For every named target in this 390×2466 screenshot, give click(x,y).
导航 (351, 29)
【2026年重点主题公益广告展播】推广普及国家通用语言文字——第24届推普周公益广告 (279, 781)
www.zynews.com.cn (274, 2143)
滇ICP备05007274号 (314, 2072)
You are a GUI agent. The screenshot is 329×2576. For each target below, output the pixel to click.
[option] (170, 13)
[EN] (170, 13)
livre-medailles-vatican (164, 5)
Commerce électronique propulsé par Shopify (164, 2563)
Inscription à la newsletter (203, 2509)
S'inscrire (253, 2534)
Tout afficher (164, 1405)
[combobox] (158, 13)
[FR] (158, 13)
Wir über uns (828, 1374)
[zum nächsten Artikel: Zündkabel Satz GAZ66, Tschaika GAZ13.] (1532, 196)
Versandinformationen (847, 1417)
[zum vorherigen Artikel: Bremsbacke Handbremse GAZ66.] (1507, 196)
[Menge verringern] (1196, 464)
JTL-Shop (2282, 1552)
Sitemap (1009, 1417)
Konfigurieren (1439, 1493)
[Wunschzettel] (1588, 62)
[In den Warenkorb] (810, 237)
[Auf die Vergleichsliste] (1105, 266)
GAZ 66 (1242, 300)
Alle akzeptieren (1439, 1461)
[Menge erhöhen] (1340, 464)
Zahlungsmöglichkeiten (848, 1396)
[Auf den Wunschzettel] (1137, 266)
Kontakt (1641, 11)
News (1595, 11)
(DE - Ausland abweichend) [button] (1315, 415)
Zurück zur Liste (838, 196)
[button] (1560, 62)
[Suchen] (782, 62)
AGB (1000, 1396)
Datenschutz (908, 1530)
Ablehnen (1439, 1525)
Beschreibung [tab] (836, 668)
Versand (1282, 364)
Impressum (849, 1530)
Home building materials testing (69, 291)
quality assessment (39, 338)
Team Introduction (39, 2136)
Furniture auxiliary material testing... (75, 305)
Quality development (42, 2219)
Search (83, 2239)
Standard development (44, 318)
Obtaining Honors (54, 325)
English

• **Problem requirements**:
Wherever the string "Wunschzettel" is found in the listing above, copy the line that contains it.

• **Your response**:
[Wunschzettel] (1588, 62)
[Auf den Wunschzettel] (1137, 266)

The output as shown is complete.